Jim Benson and Tonianne DeMaria Barry adapted the principles for individual and team knowledge work in Personal Kanban: Mapping Work / Navigating Life (Modus Cooperandi Press, 2011). They stripped the system to its minimum viable form: two rules, applicable without any specialized tooling.
Two rules only
Personal kanban has exactly two rules: (1) visualize your work, meaning all tasks and commitments visible in a board system; (2) limit WIP, meaning an explicit cap on how many items can be in progress at once. Benson and Barry argue that more complex systems add overhead without proportional benefit.
Benson, J. & Barry, T. (2011). Personal Kanban: Mapping Work / Navigating Life. Modus Cooperandi Press.The Two Rules
Rule 1: Visualize your work. All tasks, commitments, and work items should be represented visibly, typically as cards on a board with at least three columns: Ready (to be done), Doing (in progress), and Done (completed). The visualization rule addresses a specific problem: invisible work. When commitments exist only in memory, their aggregate volume and the relationship between them are invisible. Making work visible shows the total load, reveals dependencies, makes progress concrete, and enables others to see and contribute to what is being tracked.
Rule 2: Limit WIP. Set an explicit maximum for how many cards can be in the Doing column at once, typically 3 to 5 for an individual. When the Doing column is full, no new work can be started until a current item is completed. This rule forces a specific behavior: completing work before starting new work. Without a WIP limit, it is possible to begin many things simultaneously and complete few of them, which is the most common failure mode of knowledge worker productivity.

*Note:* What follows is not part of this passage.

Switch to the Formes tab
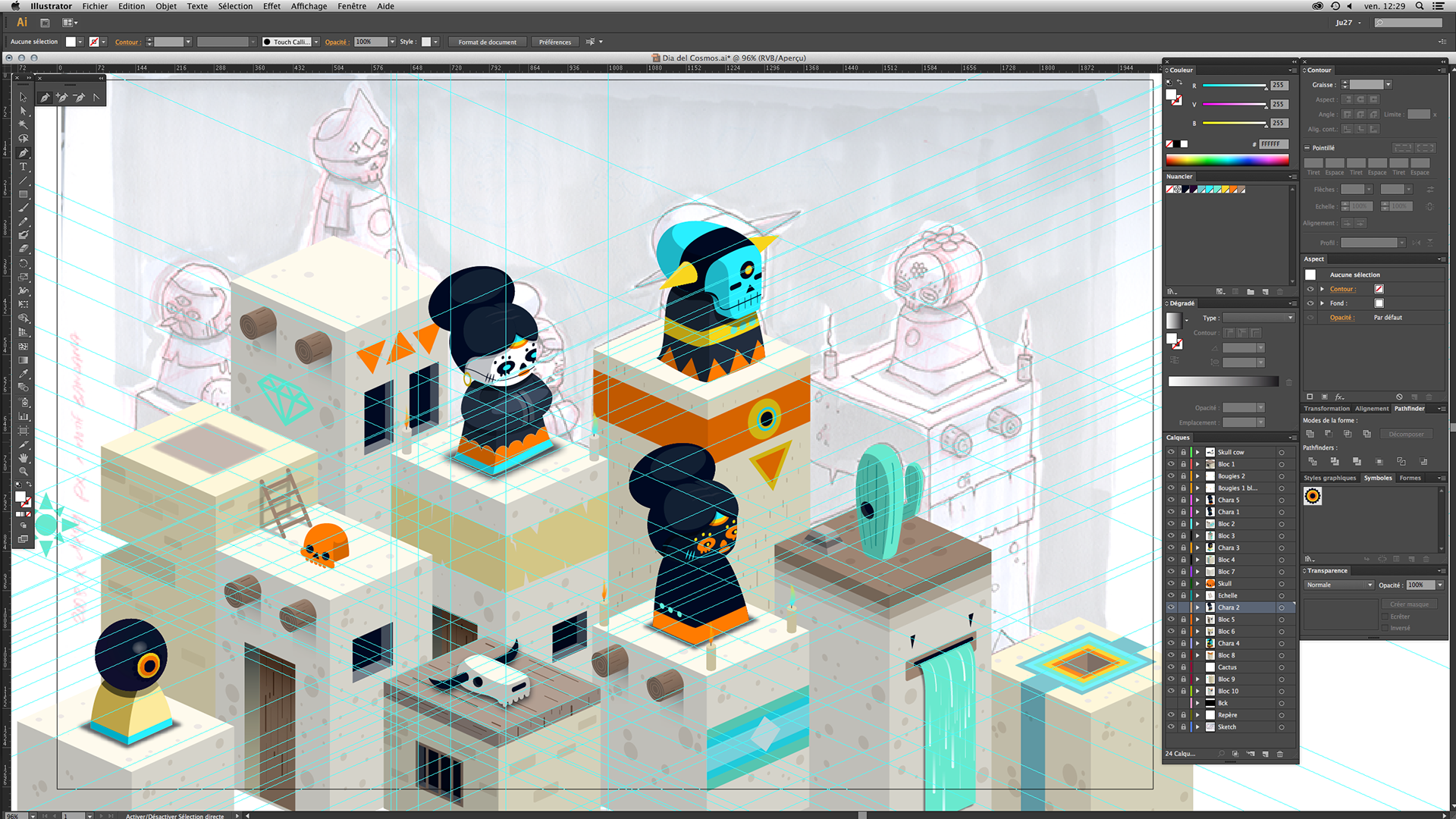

The WIP limit creates productive tension. When new requests arrive, the person must either push back (“I’m at capacity; this will start when something finishes”) or complete something currently in progress before accepting the new work. Both responses are healthier than the alternative: accepting the new work, adding it to a growing in-progress pile, and fragmenting attention across too many commitments.
Professional Applications
- Managing competing commitments. The most common professional failure mode personal kanban addresses is the accumulation of partially completed work: projects started but not finished, emails responded to but not resolved, commitments made and not tracked. The WIP limit prevents the accumulation by requiring explicit completion before new starts. For knowledge workers managing multiple stakeholders, this creates a natural forcing function for negotiating priorities rather than accepting every request simultaneously.

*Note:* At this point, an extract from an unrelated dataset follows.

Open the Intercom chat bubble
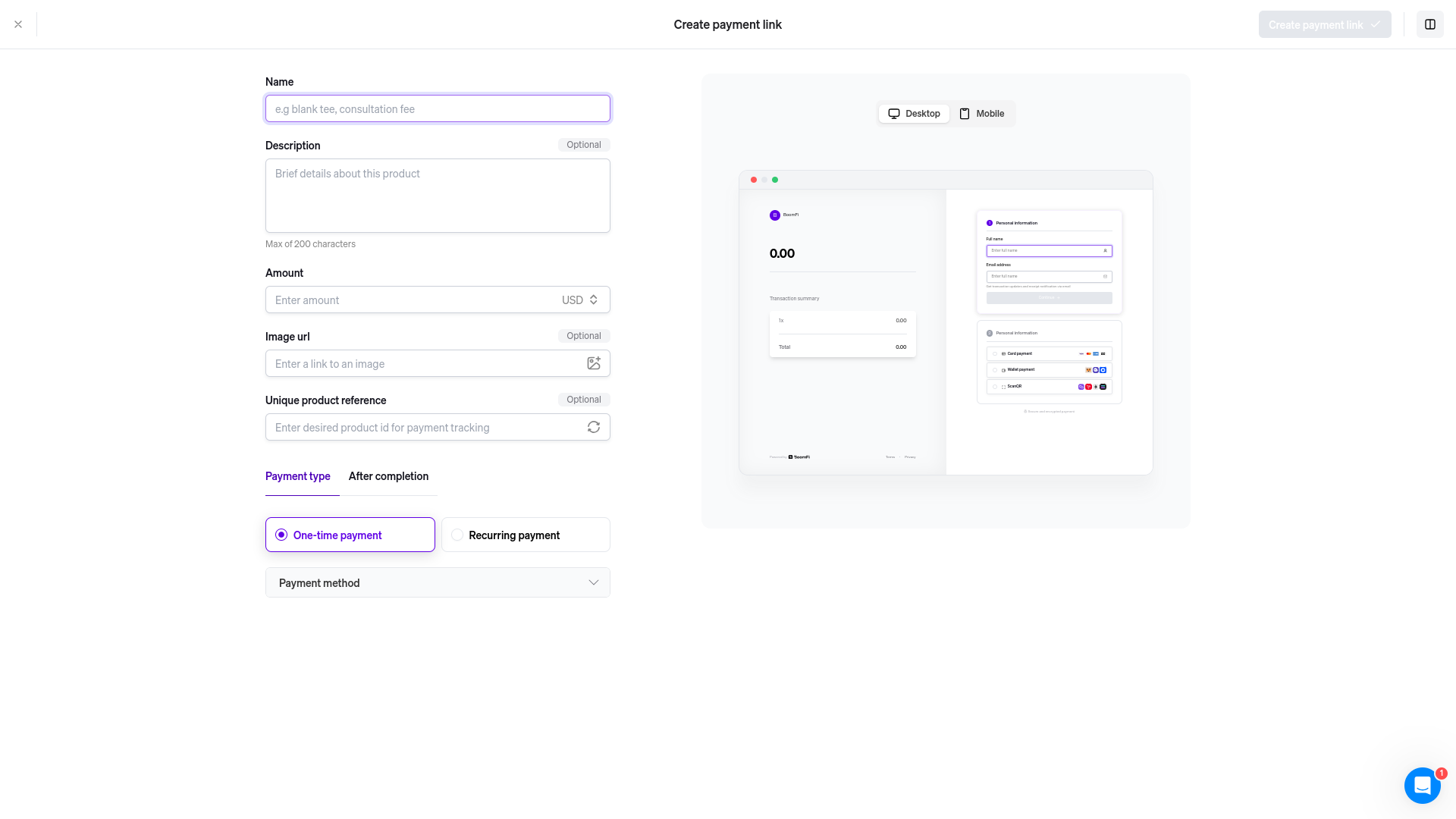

- Making the invisible backlog visible. Most professionals have a mental backlog: a collection of commitments, follow-ups, and intentions that exists in memory rather than in a system. Externalizing this into a visible board does two things: it relieves the cognitive load of maintaining the backlog in working memory (the Zeigarnik effect, where incomplete tasks occupy mental bandwidth), and it makes the true scope of commitments visible, often revealing that the backlog is much larger than felt subjectively.

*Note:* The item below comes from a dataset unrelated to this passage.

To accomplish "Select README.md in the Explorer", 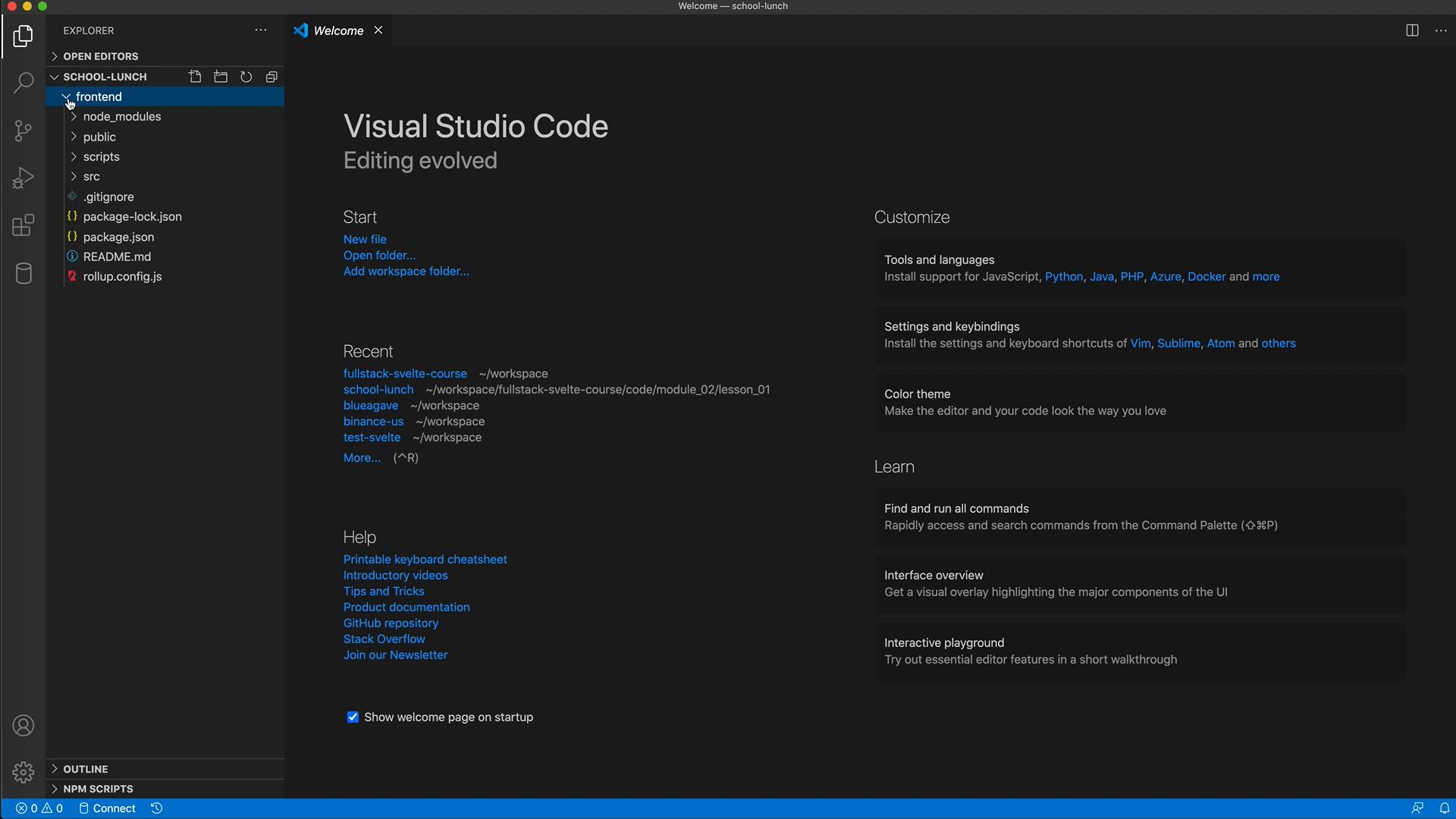I will (x=118, y=256).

- Team and meeting integration. Personal kanban boards can be made visible to collaborators, converting a private tracking system into a shared coordination tool. Standup meetings structured around the kanban board, covering what moved from Doing to Done, what is blocked, and what is entering Doing, are a standard agile practice that reduces the reporting overhead of status meetings while increasing their accuracy.